_What to do:_ Output all of the entries exactly as written.

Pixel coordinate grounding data
[Start of section]

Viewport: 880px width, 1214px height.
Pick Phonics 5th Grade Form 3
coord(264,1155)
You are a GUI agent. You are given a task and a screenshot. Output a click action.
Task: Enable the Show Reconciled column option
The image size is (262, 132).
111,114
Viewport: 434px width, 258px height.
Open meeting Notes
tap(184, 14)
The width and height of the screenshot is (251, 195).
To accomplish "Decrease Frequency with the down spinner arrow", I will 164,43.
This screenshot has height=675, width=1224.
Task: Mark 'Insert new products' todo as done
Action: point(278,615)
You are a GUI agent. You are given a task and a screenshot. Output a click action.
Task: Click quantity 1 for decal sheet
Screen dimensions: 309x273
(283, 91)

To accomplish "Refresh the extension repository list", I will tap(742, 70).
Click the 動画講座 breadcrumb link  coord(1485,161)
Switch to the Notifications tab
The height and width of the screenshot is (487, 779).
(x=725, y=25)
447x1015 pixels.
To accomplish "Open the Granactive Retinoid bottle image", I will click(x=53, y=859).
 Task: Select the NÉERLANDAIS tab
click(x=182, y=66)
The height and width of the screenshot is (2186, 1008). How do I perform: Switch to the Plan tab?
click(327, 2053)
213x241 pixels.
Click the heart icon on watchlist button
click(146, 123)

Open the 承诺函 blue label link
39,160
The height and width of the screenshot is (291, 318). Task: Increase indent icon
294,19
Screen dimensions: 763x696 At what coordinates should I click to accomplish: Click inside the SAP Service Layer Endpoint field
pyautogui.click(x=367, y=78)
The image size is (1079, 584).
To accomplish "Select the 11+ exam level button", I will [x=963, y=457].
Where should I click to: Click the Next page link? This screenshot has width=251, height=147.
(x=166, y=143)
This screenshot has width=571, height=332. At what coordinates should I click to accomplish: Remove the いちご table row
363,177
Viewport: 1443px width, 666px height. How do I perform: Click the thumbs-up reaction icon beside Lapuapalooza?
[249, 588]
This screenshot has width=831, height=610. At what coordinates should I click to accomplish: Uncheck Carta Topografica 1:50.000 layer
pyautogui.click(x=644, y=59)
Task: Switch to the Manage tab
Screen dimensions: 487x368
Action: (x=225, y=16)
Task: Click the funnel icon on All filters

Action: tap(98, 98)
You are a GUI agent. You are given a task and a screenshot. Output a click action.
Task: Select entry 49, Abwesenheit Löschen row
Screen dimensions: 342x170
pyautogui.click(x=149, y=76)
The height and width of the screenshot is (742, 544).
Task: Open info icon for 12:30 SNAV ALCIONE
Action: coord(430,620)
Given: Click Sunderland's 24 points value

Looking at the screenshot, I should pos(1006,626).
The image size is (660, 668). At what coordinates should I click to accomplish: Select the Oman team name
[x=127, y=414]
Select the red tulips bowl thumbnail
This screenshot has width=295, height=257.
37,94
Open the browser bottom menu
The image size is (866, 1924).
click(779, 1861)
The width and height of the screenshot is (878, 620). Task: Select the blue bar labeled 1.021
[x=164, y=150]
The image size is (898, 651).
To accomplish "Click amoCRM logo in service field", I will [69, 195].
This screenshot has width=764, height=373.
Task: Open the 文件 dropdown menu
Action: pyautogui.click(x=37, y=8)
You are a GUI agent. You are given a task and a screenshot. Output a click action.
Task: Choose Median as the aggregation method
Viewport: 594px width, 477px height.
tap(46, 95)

[End of section]

_Response:_
Viewport: 880px width, 1214px height.
Pick Phonics 5th Grade Form 3
coord(264,1155)
You are a GUI agent. You are given a task and a screenshot. Output a click action.
Task: Enable the Show Reconciled column option
The image size is (262, 132).
111,114
Viewport: 434px width, 258px height.
Open meeting Notes
tap(184, 14)
The width and height of the screenshot is (251, 195).
To accomplish "Decrease Frequency with the down spinner arrow", I will 164,43.
This screenshot has height=675, width=1224.
Task: Mark 'Insert new products' todo as done
Action: point(278,615)
You are a GUI agent. You are given a task and a screenshot. Output a click action.
Task: Click quantity 1 for decal sheet
Screen dimensions: 309x273
(283, 91)

To accomplish "Refresh the extension repository list", I will tap(742, 70).
Click the 動画講座 breadcrumb link  coord(1485,161)
Switch to the Notifications tab
The height and width of the screenshot is (487, 779).
(x=725, y=25)
447x1015 pixels.
To accomplish "Open the Granactive Retinoid bottle image", I will click(x=53, y=859).
 Task: Select the NÉERLANDAIS tab
click(x=182, y=66)
The height and width of the screenshot is (2186, 1008). How do I perform: Switch to the Plan tab?
click(327, 2053)
213x241 pixels.
Click the heart icon on watchlist button
click(146, 123)

Open the 承诺函 blue label link
39,160
The height and width of the screenshot is (291, 318). Task: Increase indent icon
294,19
Screen dimensions: 763x696 At what coordinates should I click to accomplish: Click inside the SAP Service Layer Endpoint field
pyautogui.click(x=367, y=78)
The image size is (1079, 584).
To accomplish "Select the 11+ exam level button", I will [x=963, y=457].
Where should I click to: Click the Next page link? This screenshot has width=251, height=147.
(x=166, y=143)
This screenshot has width=571, height=332. At what coordinates should I click to accomplish: Remove the いちご table row
363,177
Viewport: 1443px width, 666px height. How do I perform: Click the thumbs-up reaction icon beside Lapuapalooza?
[249, 588]
This screenshot has width=831, height=610. At what coordinates should I click to accomplish: Uncheck Carta Topografica 1:50.000 layer
pyautogui.click(x=644, y=59)
Task: Switch to the Manage tab
Screen dimensions: 487x368
Action: (x=225, y=16)
Task: Click the funnel icon on All filters

Action: tap(98, 98)
You are a GUI agent. You are given a task and a screenshot. Output a click action.
Task: Select entry 49, Abwesenheit Löschen row
Screen dimensions: 342x170
pyautogui.click(x=149, y=76)
The height and width of the screenshot is (742, 544).
Task: Open info icon for 12:30 SNAV ALCIONE
Action: coord(430,620)
Given: Click Sunderland's 24 points value

Looking at the screenshot, I should pos(1006,626).
The image size is (660, 668). At what coordinates should I click to accomplish: Select the Oman team name
[x=127, y=414]
Select the red tulips bowl thumbnail
This screenshot has width=295, height=257.
37,94
Open the browser bottom menu
The image size is (866, 1924).
click(779, 1861)
The width and height of the screenshot is (878, 620). Task: Select the blue bar labeled 1.021
[x=164, y=150]
The image size is (898, 651).
To accomplish "Click amoCRM logo in service field", I will [69, 195].
This screenshot has width=764, height=373.
Task: Open the 文件 dropdown menu
Action: pyautogui.click(x=37, y=8)
You are a GUI agent. You are given a task and a screenshot. Output a click action.
Task: Choose Median as the aggregation method
Viewport: 594px width, 477px height.
tap(46, 95)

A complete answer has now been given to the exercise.